Fim do dinheiro nos ônibus do Rio gera revolta e expõe exclusão digital na Rocinha
Com a chegada do sistema Jaé e o fim do pagamento em espécie nos coletivos municipais, moradores relatam dificuldades de acesso, falhas no sistema e medo de ficarem sem conseguir se locomover.
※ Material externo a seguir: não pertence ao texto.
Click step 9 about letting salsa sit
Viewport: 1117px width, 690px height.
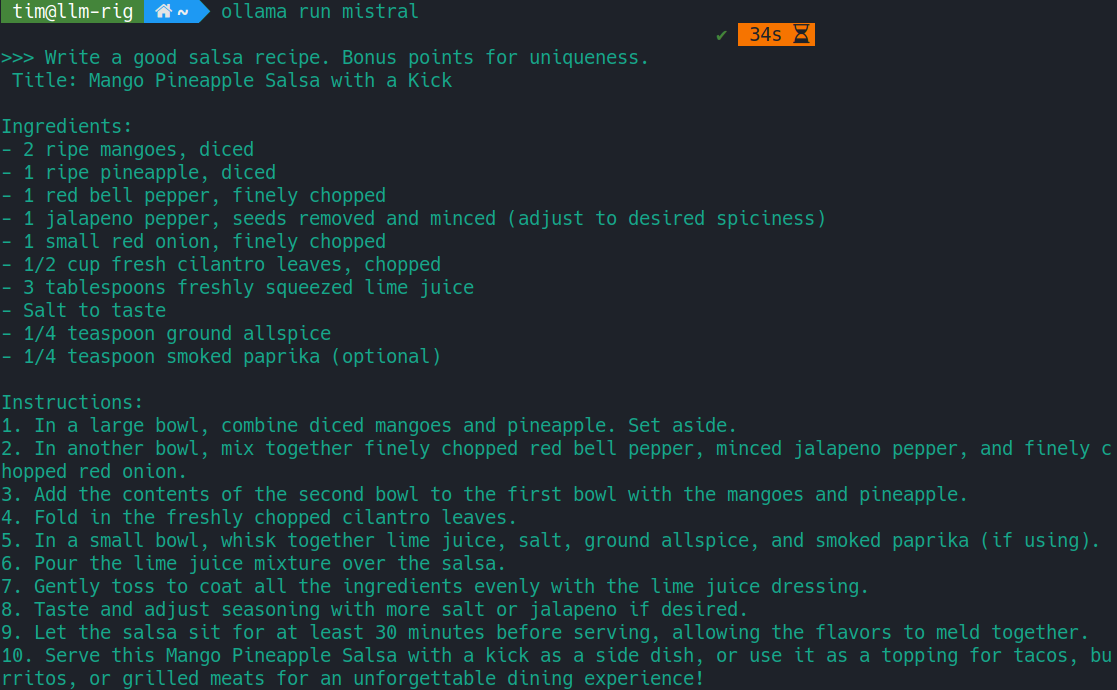click(x=545, y=633)
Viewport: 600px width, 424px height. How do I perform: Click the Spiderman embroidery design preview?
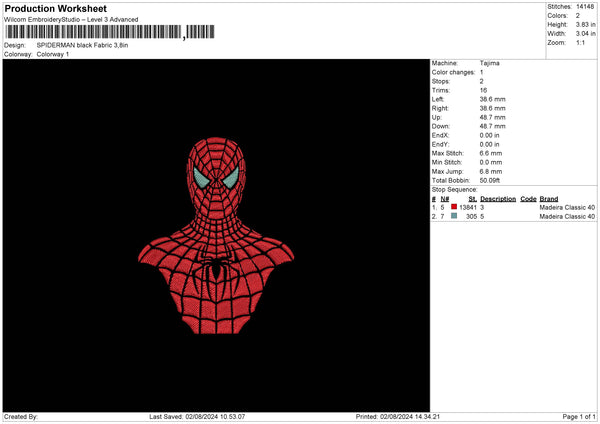click(x=217, y=235)
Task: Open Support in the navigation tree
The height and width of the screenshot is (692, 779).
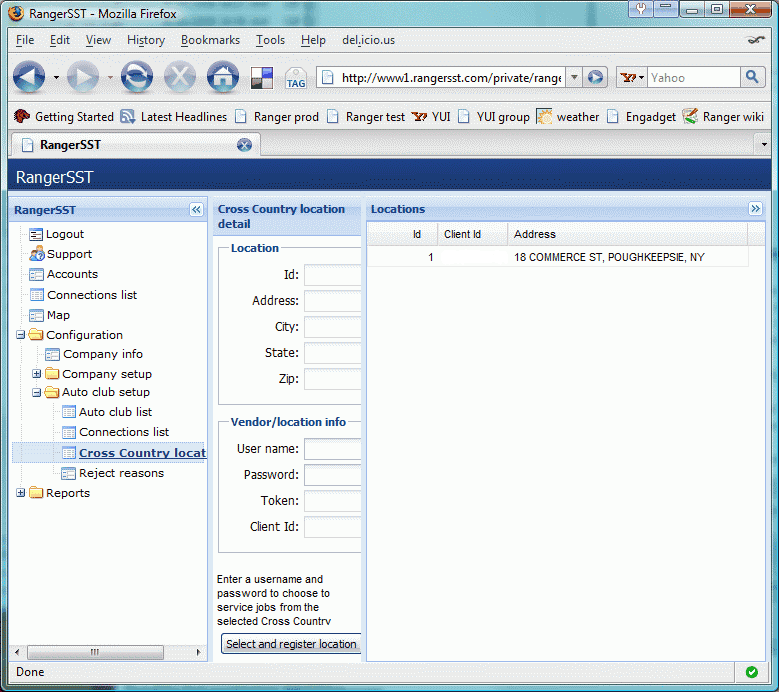Action: click(68, 254)
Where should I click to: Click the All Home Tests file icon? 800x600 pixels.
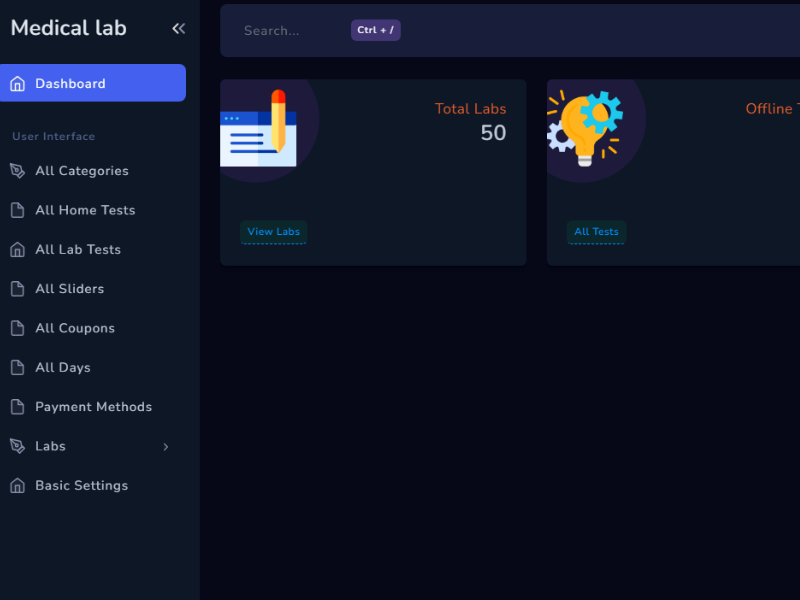point(17,210)
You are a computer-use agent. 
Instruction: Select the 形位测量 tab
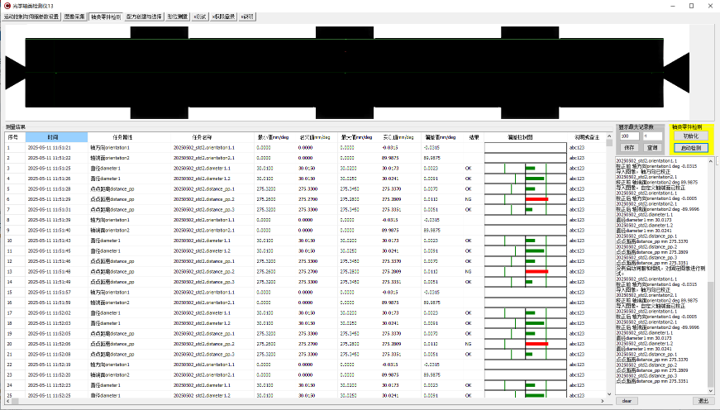point(176,17)
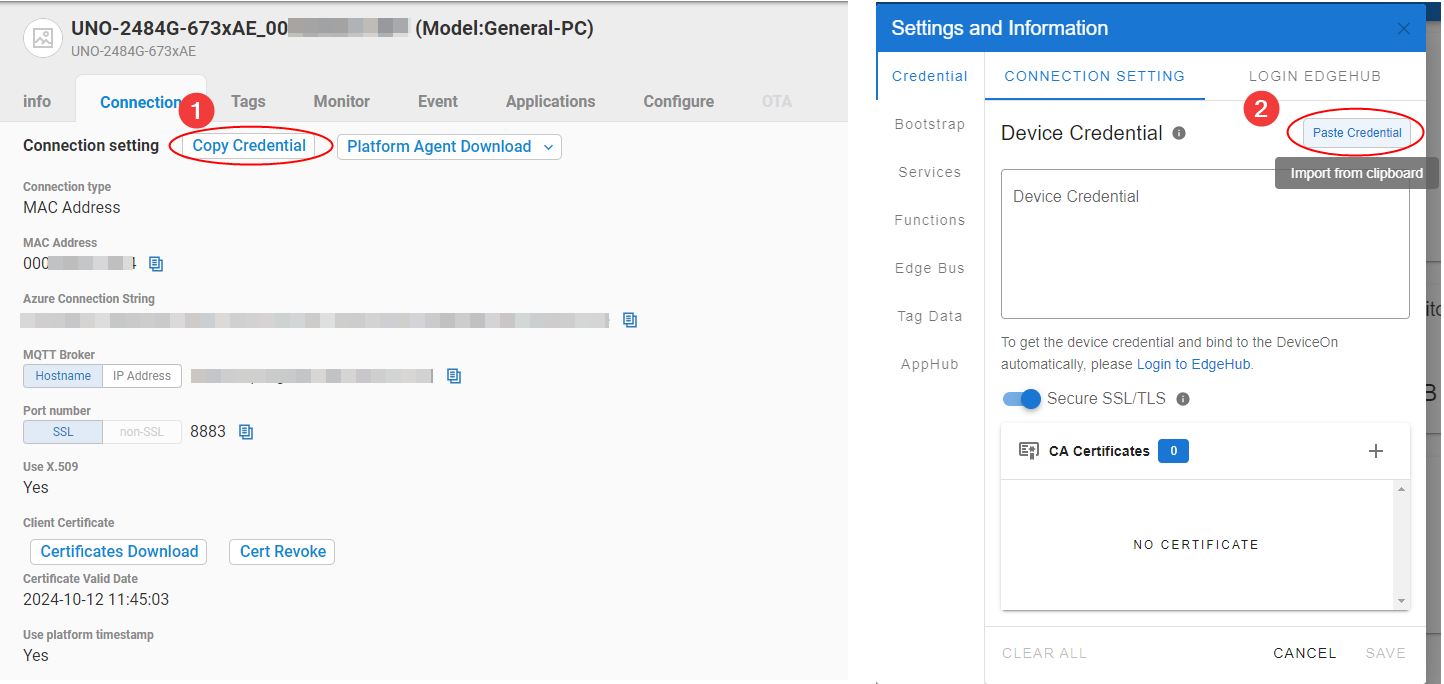Copy the port number 8883 icon
Viewport: 1444px width, 684px height.
point(246,432)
Com a chegada do sistema Jaé e o fim do pagamento em espécie nos coletivos municipais, moradores relatam dificuldades de acesso, falhas no sistema e medo de ficarem sem conseguir se locomover.
A decisão da Prefeitura do Rio de Janeiro de acabar com o pagamento em dinheiro nos ônibus municipais tem levantado debates sobre exclusão digital e acesso ao transporte público, especialmente em favelas e periferias como a Rocinha, na zona sul do Rio de Janeiro. A medida começa a valer no dia 30 de maio e faz parte da implementação do sistema Jaé.
Segundo a Secretaria Municipal de Transportes, a mudança busca aumentar a segurança nos coletivos, reduzir fraudes, acabar com a dupla função dos motoristas e agilizar o embarque dos passageiros.Dados divulgados pela prefeitura apontam que apenas 9% das transações nos ônibus ainda são feitas em dinheiro.

Foto: Fala Roça
Apesar disso, moradores da Rocinha relatam dificuldades práticas com a digitalização do transporte e questionam se a cidade está preparada para uma mudança desse tamanho.
Para o morador Tiago Mesiro, de 35 anos, morador da Vila Verde, a retirada do dinheiro físico pode acabar afastando parte da população do transporte público.“Tem muita gente que trabalha informalmente e/ou recebe em espécie no dia a dia. Na favela e na periferia, nem todo mundo tem acesso fácil à internet, aplicativo bancário ou recarga online”, afirma.
Ele também destaca situações que já presencia no cotidiano.“Já vi pessoas passando sufoco por não terem saldo no cartão ou por estarem apenas com dinheiro em mãos. Em muitos casos, a pessoa acaba ficando sem conseguir voltar pra casa ou chegar ao trabalho.”.

Foto: Fala Roça
Já moradora Sandra Lopes, de 52 anos e moradora do Laboriaux, na parte alta da favela, passou recentemente por um problema com o cartão Jaé. Segundo ela, mesmo tendo saldo disponível, o sistema informou que o valor era insuficiente.“Eu fui usar no ônibus e apareceu a mensagem ‘saldo insuficiente’. Só que eu estava com R$130 no cartão”, contou.
Sandra afirma que precisou procurar atendimento presencial para resolver a situação. Depois da regularização, ela conseguiu utilizar o sistema normalmente.“Fui hoje resolver. Foi rápido o atendimento, não tinha fila. Mas pra mim é muito complicado mexer com essas coisas pela internet”, disse.
Além das dificuldades relatadas por usuários, moradores também apontam problemas relacionados à infraestrutura do sistema. Na Rocinha, alguns pontos de recarga cobram taxa de R$1 para adicionar créditos ao cartão. Já as máquinas de recarga da Estação de metrô em São Conrado, por exemplo, muito utilizada por moradores da comunidade, estavam em manutenção nos últimos dias.